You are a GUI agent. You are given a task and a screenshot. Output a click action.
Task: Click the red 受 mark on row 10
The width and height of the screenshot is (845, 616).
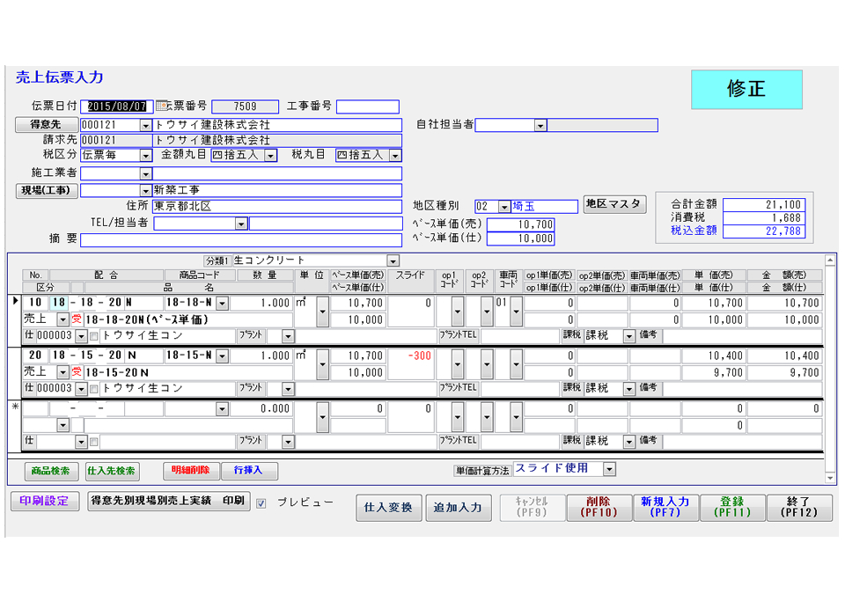pyautogui.click(x=76, y=319)
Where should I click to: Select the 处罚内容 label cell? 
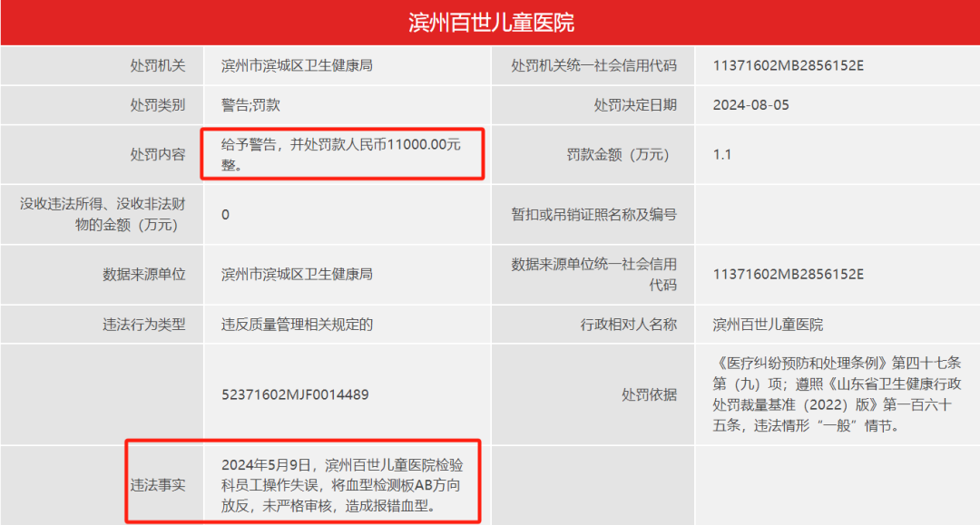click(x=158, y=155)
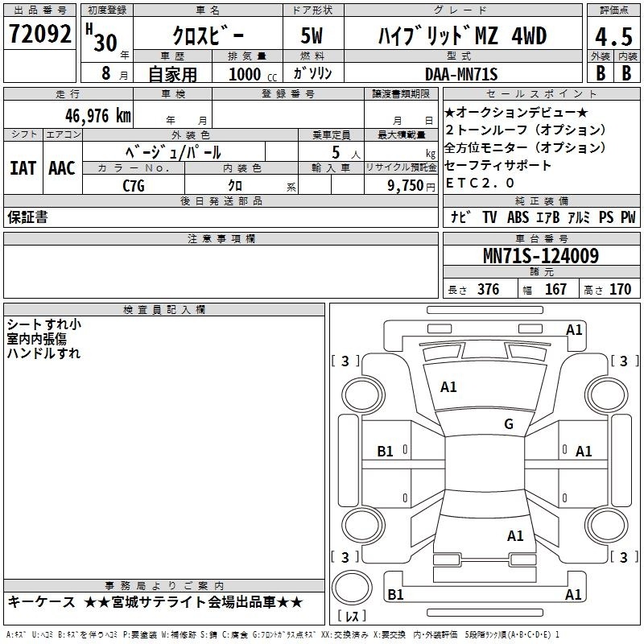The height and width of the screenshot is (644, 644).
Task: Click the 4.5 evaluation score
Action: coord(613,36)
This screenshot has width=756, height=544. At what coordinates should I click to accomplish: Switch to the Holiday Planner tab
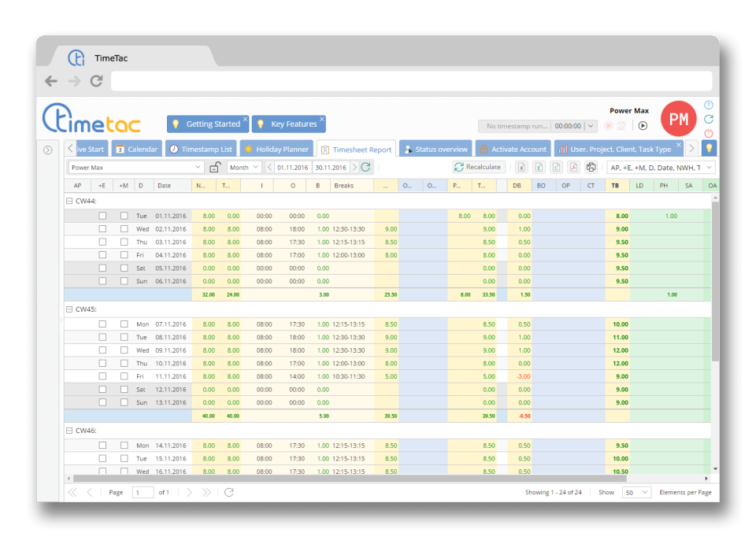pyautogui.click(x=276, y=148)

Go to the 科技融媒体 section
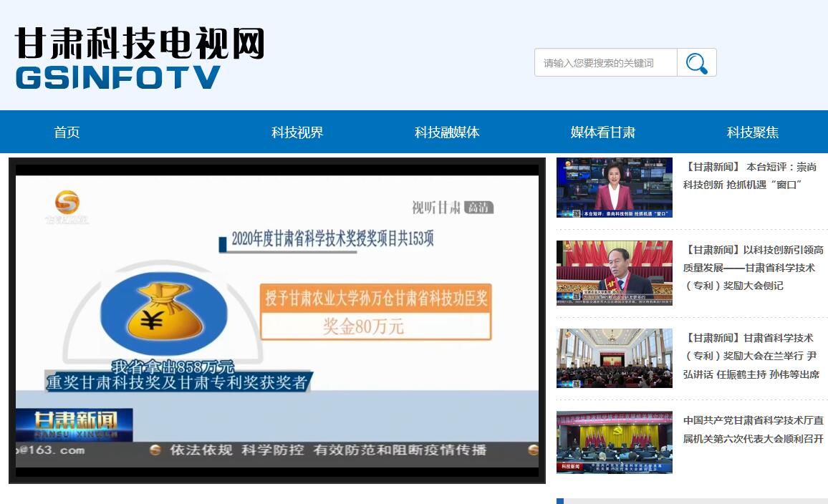point(447,132)
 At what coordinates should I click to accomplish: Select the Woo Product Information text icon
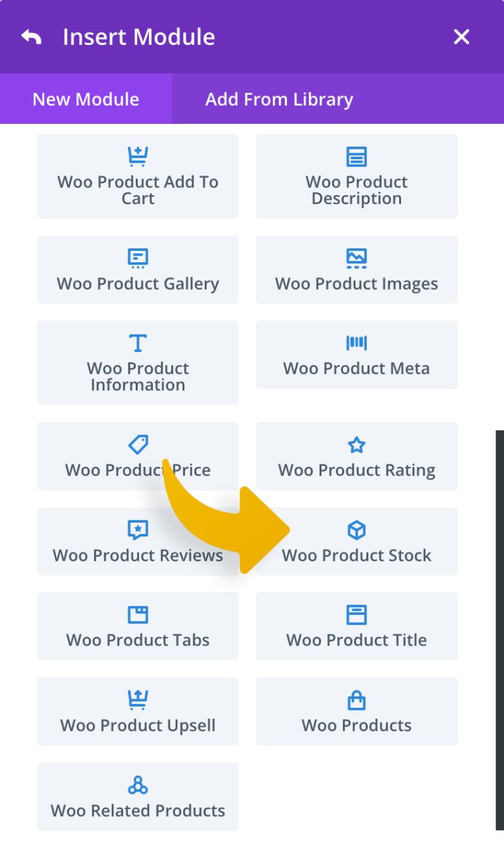138,342
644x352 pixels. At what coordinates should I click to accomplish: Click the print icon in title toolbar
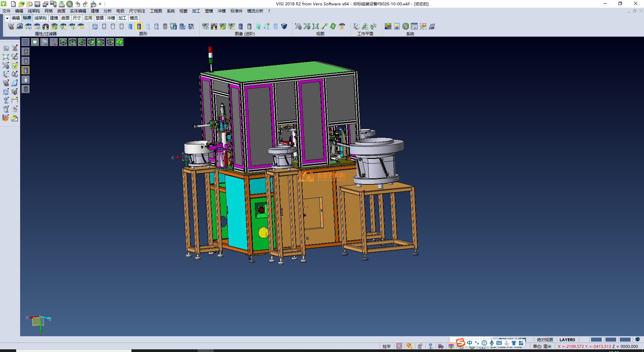point(62,4)
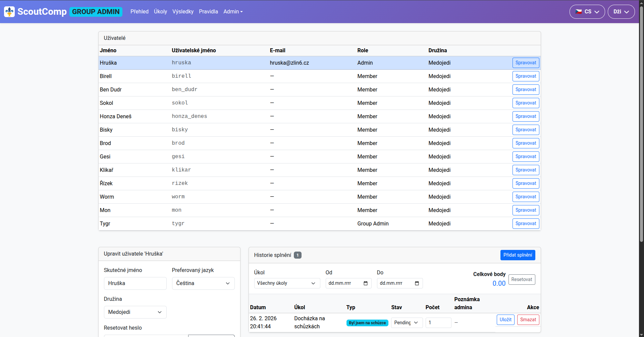Screen dimensions: 644x337
Task: Expand the Dži user menu
Action: point(621,12)
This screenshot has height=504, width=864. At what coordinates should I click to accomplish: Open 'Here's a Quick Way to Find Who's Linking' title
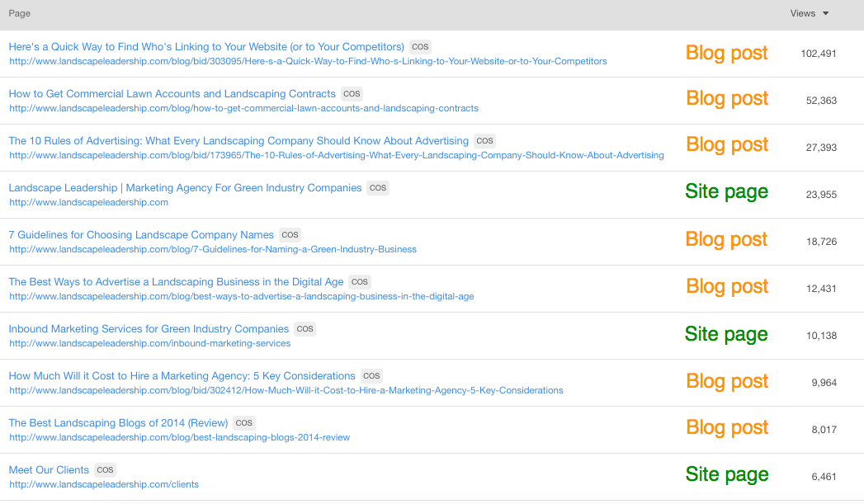pos(206,47)
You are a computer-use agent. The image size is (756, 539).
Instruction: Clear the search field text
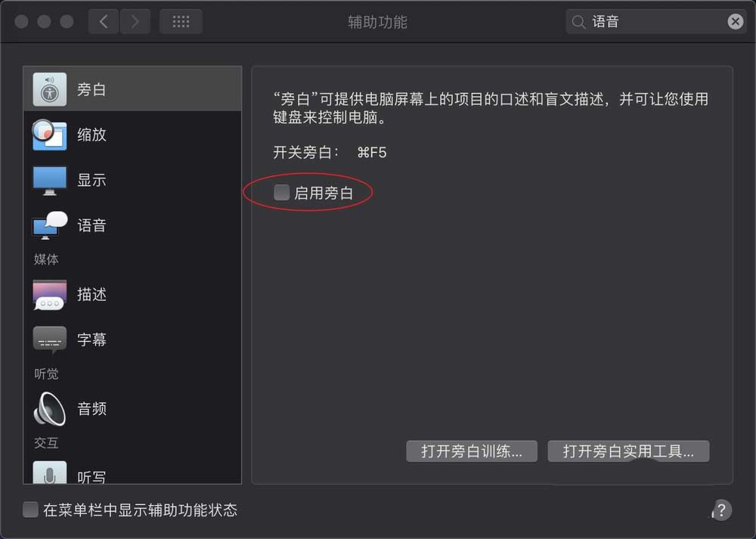tap(736, 21)
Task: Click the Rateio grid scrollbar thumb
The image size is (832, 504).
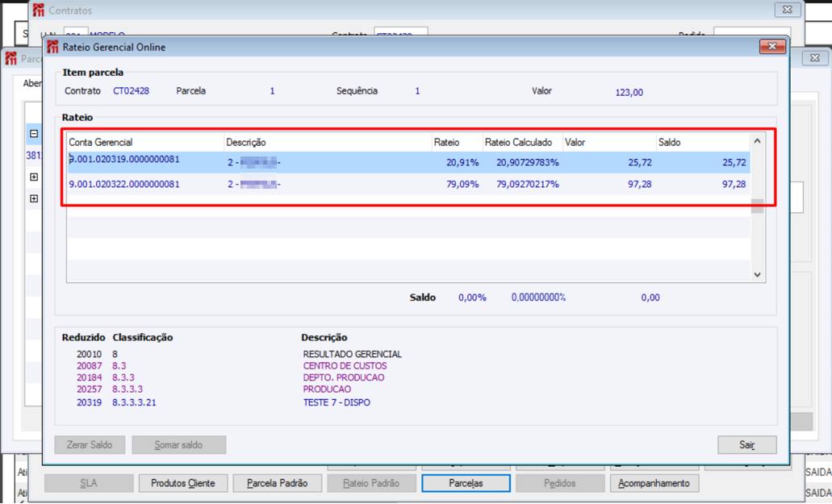Action: point(757,206)
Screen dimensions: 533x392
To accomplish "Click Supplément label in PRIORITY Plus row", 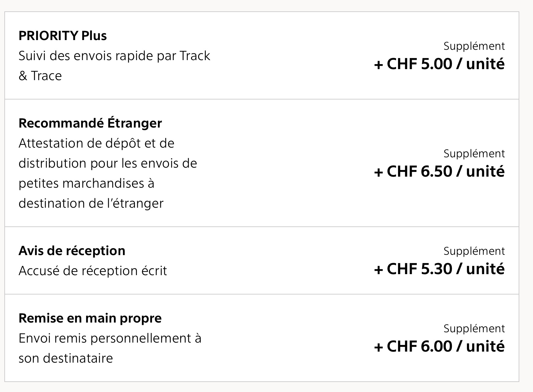I will [474, 46].
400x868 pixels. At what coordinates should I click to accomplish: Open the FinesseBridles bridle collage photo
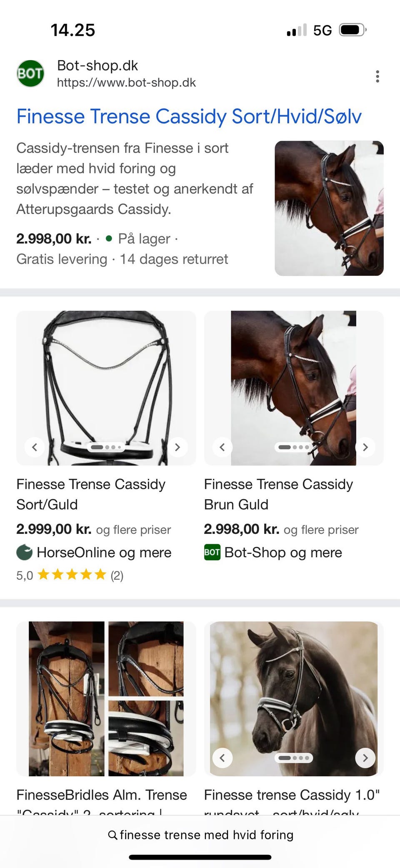[x=106, y=699]
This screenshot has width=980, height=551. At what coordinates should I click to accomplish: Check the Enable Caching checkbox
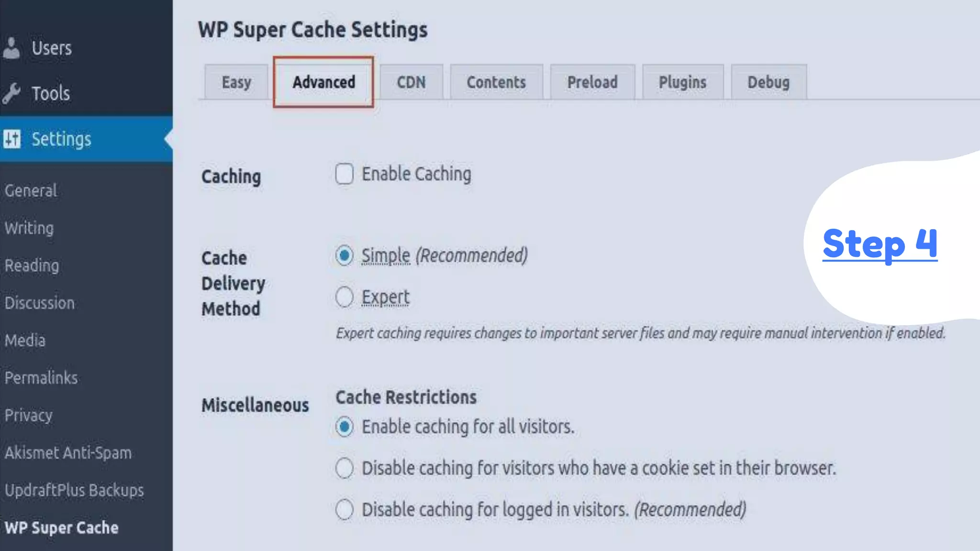(345, 174)
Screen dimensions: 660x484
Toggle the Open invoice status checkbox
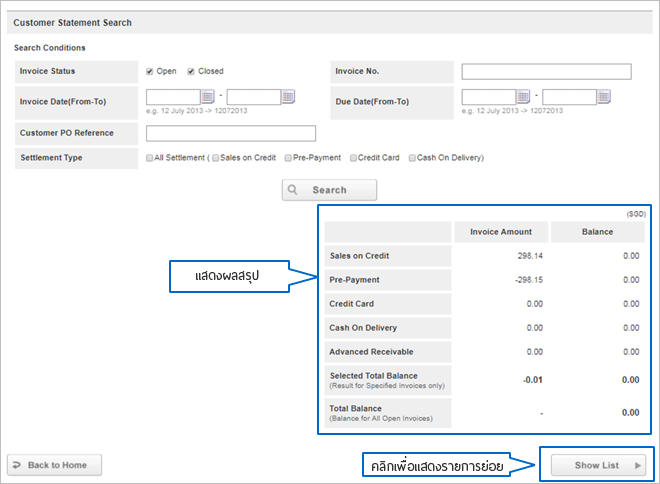150,71
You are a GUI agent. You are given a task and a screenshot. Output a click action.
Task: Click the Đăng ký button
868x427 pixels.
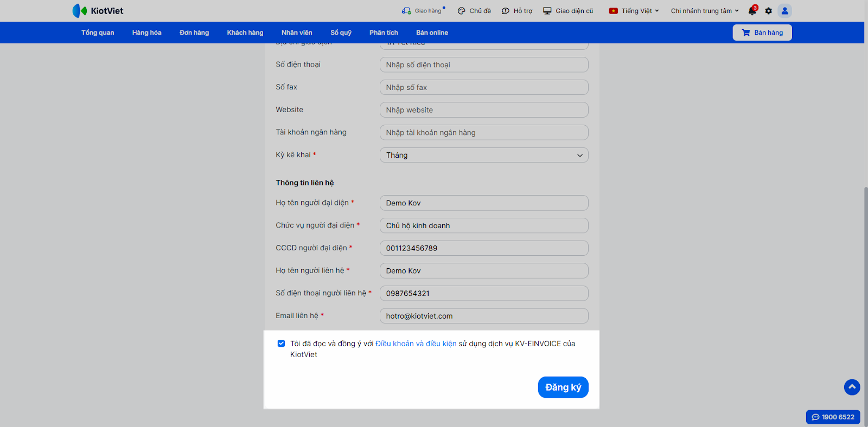pos(563,387)
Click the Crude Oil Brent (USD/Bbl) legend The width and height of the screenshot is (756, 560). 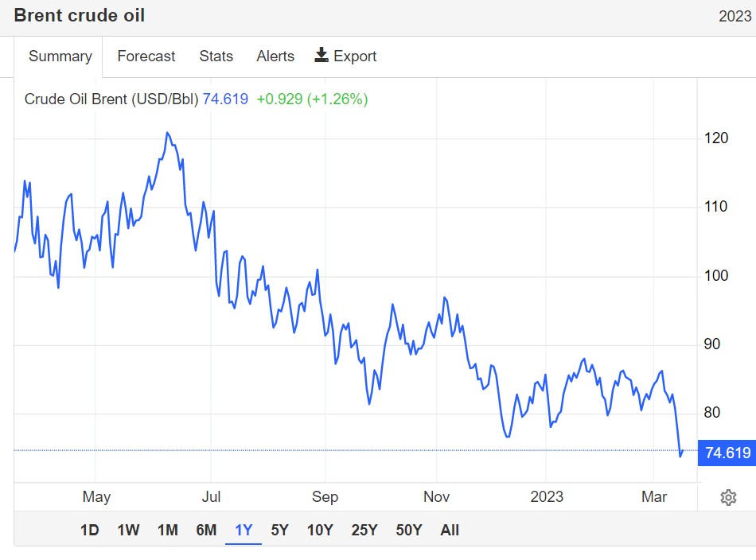click(x=111, y=99)
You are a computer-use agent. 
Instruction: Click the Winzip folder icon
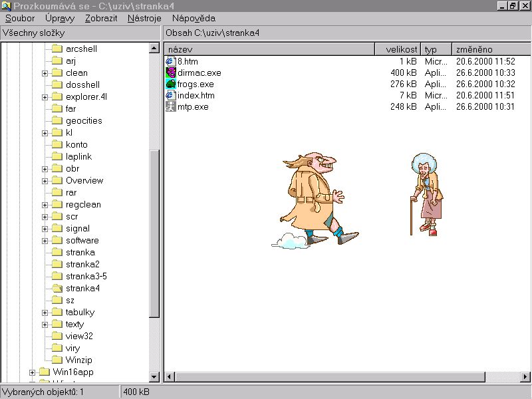pos(57,360)
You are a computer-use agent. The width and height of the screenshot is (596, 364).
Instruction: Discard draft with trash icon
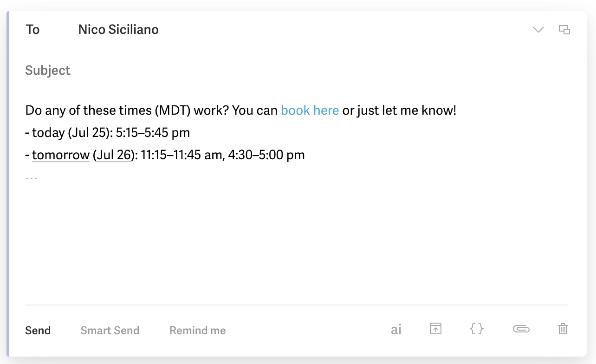click(563, 329)
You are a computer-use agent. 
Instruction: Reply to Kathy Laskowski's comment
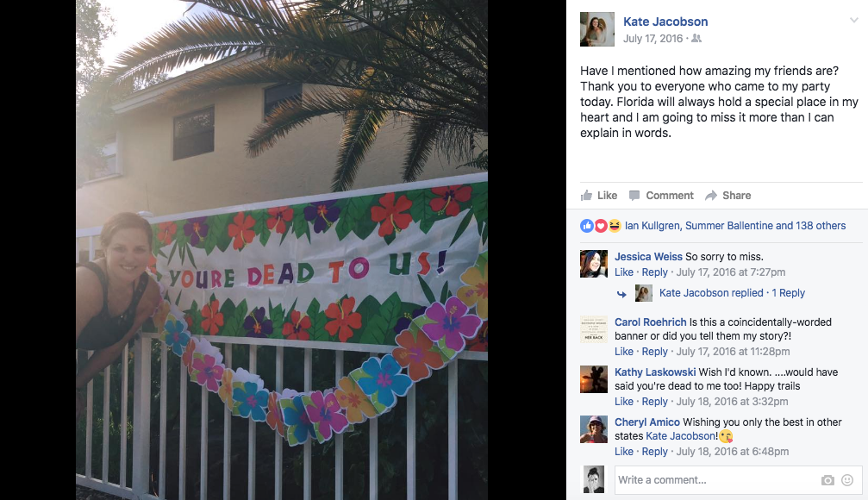pos(654,402)
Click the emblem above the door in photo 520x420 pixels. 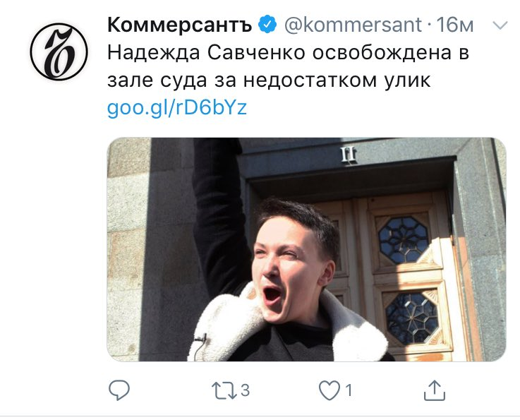pos(349,155)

INSTRUCTIONS TO FOLLOW:
Gather every line from the entries above where the word "computer" appears, and copy them.

SOLUTION FOR THIS PROBLEM:
You are a computer-use agent. The image size is (756, 539).
You are a computer-use agent. 
You are a computer-use agent. The width and height of the screenshot is (596, 364).
You are a computer-use agent. 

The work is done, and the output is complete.